### Task requirements
Below are some records; reproduce every one of them exactly.

[Start of Attachment]

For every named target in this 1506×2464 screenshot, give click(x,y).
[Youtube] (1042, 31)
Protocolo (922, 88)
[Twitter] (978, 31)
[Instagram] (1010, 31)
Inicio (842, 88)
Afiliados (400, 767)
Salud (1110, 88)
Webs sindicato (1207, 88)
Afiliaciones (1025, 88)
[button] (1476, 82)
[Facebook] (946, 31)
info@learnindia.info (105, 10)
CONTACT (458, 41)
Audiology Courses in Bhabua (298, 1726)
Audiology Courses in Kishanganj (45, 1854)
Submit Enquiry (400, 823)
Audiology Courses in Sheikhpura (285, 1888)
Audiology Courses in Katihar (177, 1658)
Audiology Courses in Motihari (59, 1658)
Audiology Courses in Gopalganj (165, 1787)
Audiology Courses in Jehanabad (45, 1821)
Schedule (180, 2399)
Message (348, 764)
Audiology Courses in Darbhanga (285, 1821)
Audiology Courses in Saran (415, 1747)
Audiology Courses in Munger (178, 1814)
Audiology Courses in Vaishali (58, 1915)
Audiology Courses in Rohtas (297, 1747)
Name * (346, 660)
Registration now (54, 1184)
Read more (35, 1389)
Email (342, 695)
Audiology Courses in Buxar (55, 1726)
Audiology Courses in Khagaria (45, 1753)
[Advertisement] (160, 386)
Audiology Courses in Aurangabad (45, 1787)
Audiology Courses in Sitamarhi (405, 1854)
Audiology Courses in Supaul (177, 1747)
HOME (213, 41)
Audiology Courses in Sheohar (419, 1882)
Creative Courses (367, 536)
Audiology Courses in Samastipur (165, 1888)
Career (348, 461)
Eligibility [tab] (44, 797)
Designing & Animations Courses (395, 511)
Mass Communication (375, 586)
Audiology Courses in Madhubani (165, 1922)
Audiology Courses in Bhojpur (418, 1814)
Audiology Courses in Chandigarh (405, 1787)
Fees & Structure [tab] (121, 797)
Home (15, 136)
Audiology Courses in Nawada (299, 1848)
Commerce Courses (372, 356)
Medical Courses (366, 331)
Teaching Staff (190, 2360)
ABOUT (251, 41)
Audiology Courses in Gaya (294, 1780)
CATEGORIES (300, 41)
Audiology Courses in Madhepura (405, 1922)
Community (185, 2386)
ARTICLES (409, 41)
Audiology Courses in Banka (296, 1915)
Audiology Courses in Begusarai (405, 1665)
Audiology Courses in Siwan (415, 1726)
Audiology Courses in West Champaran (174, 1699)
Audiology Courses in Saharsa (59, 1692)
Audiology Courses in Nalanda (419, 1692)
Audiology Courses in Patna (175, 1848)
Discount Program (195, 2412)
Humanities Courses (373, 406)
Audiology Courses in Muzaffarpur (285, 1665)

[End of Attachment]

### Solution to the problem
For every named target in this 1506×2464 screenshot, give click(x,y).
[Youtube] (1042, 31)
Protocolo (922, 88)
[Twitter] (978, 31)
[Instagram] (1010, 31)
Inicio (842, 88)
Afiliados (400, 767)
Salud (1110, 88)
Webs sindicato (1207, 88)
Afiliaciones (1025, 88)
[button] (1476, 82)
[Facebook] (946, 31)
info@learnindia.info (105, 10)
CONTACT (458, 41)
Audiology Courses in Bhabua (298, 1726)
Audiology Courses in Kishanganj (45, 1854)
Submit Enquiry (400, 823)
Audiology Courses in Sheikhpura (285, 1888)
Audiology Courses in Katihar (177, 1658)
Audiology Courses in Motihari (59, 1658)
Audiology Courses in Gopalganj (165, 1787)
Audiology Courses in Jehanabad (45, 1821)
Schedule (180, 2399)
Message (348, 764)
Audiology Courses in Darbhanga (285, 1821)
Audiology Courses in Saran (415, 1747)
Audiology Courses in Munger (178, 1814)
Audiology Courses in Vaishali (58, 1915)
Audiology Courses in Rohtas (297, 1747)
Name * (346, 660)
Registration now (54, 1184)
Read more (35, 1389)
Email (342, 695)
Audiology Courses in Buxar (55, 1726)
Audiology Courses in Khagaria (45, 1753)
[Advertisement] (160, 386)
Audiology Courses in Aurangabad (45, 1787)
Audiology Courses in Sitamarhi (405, 1854)
Audiology Courses in Supaul (177, 1747)
HOME (213, 41)
Audiology Courses in Sheohar (419, 1882)
Creative Courses (367, 536)
Audiology Courses in Samastipur (165, 1888)
Career (348, 461)
Eligibility [tab] (44, 797)
Designing & Animations Courses (395, 511)
Mass Communication (375, 586)
Audiology Courses in Madhubani (165, 1922)
Audiology Courses in Bhojpur (418, 1814)
Audiology Courses in Chandigarh (405, 1787)
Fees & Structure [tab] (121, 797)
Home (15, 136)
Audiology Courses in Nawada (299, 1848)
Commerce Courses (372, 356)
Medical Courses (366, 331)
Teaching Staff (190, 2360)
ABOUT (251, 41)
Audiology Courses in Gaya (294, 1780)
CATEGORIES (300, 41)
Audiology Courses in Madhepura (405, 1922)
Community (185, 2386)
ARTICLES (409, 41)
Audiology Courses in Banka (296, 1915)
Audiology Courses in Begusarai (405, 1665)
Audiology Courses in Siwan (415, 1726)
Audiology Courses in West Champaran (174, 1699)
Audiology Courses in Saharsa (59, 1692)
Audiology Courses in Nalanda (419, 1692)
Audiology Courses in Patna (175, 1848)
Discount Program (195, 2412)
Humanities Courses (373, 406)
Audiology Courses in Muzaffarpur (285, 1665)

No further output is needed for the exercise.